- _READING TEXT_:
## Start

3.4. Experiment on the University of Pavia Dataset

Table 6 shows the OA of TT_AL_MSH_MKE and TT_MKE. The proposed TT_AL_MSH_MKE can produce higher accuracy than the standard TT_MKE. With 5, 10 and 15 initial training samples per class, the OA of TT_AL_MSH_MKE increases by 15.69%, 12.84% and 13.31%, respectively, compared with TT_MKE. Figure 7 shows that the OA greatly increases with the number of unlabeled samples, and the performance of TT_AL_MSH_MKE is obviously superior to the performance of TT_MKE. However, the performance of TT_MKE is not stable, which is because unlabeled samples that are mislabeled are introduced into the training process. The classification maps of ROSIS Pavia University data are shown in Figure 8, where the proposed methods can produce smoother maps.

3.5. Experiment on the Salinas Valley Dataset

Table 7 shows the OA of TT_AL_MSH_MKE and TT_MKE. The proposed TT_AL_MSH_MKE can produce higher accuracy than the standard TT_MKE. With 5, 10 and 15 initial training samples per class, the OA of TT_AL_MSH_MKE increases by 7.24%, 6.04% and 6.68%, respectively, compared with TT_MKE. Figure 9 shows that the OA greatly increases with the number of unlabeled samples, and the performance of TT_AL_MSH_MKE is obviously superior to the performance of TT_MKE. However, the performance of TT_MKE is not stable when the initial training samples per class is 5, which is because unlabeled samples that are mislabeled are introduced into the training process. The classification maps of Salinas data are shown in Figure 10, where the proposed methods can produce smoother maps.

## End

- _SHORT EXERCISE 1_: Echo the stretch of the experiments text from "3.4. Experiment on" through "8, where the proposed methods can produce smoother maps." word for word.

- _RECORD EXTRACTS_:
## Start

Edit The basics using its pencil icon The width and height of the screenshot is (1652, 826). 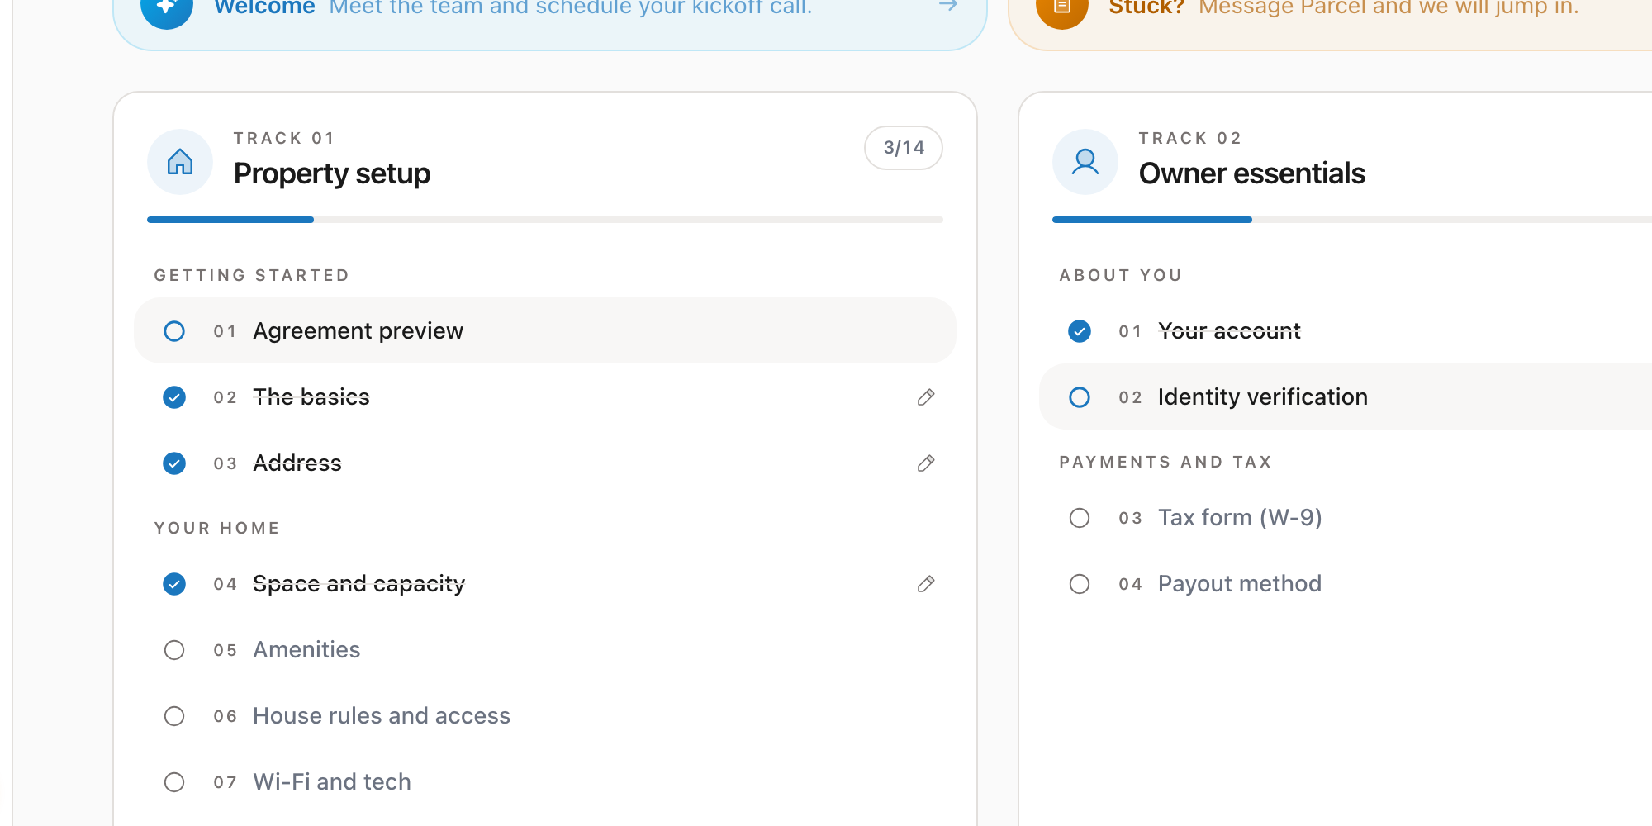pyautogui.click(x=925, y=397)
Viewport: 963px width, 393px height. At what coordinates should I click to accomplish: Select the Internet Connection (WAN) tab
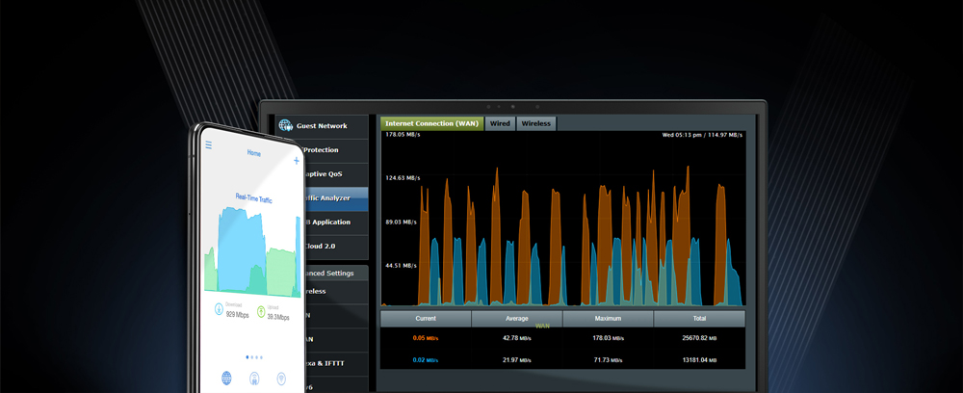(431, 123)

## End
## Start

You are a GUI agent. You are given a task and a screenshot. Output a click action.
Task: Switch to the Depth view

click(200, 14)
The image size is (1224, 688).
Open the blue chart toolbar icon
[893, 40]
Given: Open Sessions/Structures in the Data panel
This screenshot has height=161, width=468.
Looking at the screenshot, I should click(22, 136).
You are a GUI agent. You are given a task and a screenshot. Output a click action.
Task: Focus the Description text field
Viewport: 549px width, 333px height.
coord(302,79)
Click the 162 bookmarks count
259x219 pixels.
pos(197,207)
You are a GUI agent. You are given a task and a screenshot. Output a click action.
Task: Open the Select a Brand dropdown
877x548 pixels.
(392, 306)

## End
## Start

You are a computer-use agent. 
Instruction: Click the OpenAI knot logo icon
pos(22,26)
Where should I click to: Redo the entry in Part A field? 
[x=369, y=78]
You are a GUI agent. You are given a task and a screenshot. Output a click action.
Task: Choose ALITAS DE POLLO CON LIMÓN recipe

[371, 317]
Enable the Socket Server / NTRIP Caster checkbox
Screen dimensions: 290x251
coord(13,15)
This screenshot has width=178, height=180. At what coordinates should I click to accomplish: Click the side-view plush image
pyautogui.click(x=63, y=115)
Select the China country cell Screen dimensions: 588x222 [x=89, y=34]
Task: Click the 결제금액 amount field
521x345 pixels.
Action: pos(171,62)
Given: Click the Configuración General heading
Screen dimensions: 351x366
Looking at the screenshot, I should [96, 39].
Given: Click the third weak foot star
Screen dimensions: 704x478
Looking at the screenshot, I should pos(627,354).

## End

- _SHORT EXERCISE 2_: Rewrite the stretch of rows from the line containing "Task: Click the 결제금액 amount field" through the line containing "Looking at the screenshot, I should pos(627,354).", replacing "Screen dimensions" with "Display size" and leaving everything else unchanged. Output only those lines.

- _FINISHED ANSWER 1_:
3.4. Experiment on the University of Pavia Dataset

Table 6 shows the OA of TT_AL_MSH_MKE and TT_MKE. The proposed TT_AL_MSH_MKE can produce higher accuracy than the standard TT_MKE. With 5, 10 and 15 initial training samples per class, the OA of TT_AL_MSH_MKE increases by 15.69%, 12.84% and 13.31%, respectively, compared with TT_MKE. Figure 7 shows that the OA greatly increases with the number of unlabeled samples, and the performance of TT_AL_MSH_MKE is obviously superior to the performance of TT_MKE. However, the performance of TT_MKE is not stable, which is because unlabeled samples that are mislabeled are introduced into the training process. The classification maps of ROSIS Pavia University data are shown in Figure 8, where the proposed methods can produce smoother maps.

- _FINISHED ANSWER 2_:
Task: Click the 결제금액 amount field
521x345 pixels.
Action: pos(171,62)
Given: Click the Configuración General heading
Display size: 351x366
Looking at the screenshot, I should [96, 39].
Given: Click the third weak foot star
Display size: 704x478
Looking at the screenshot, I should pos(627,354).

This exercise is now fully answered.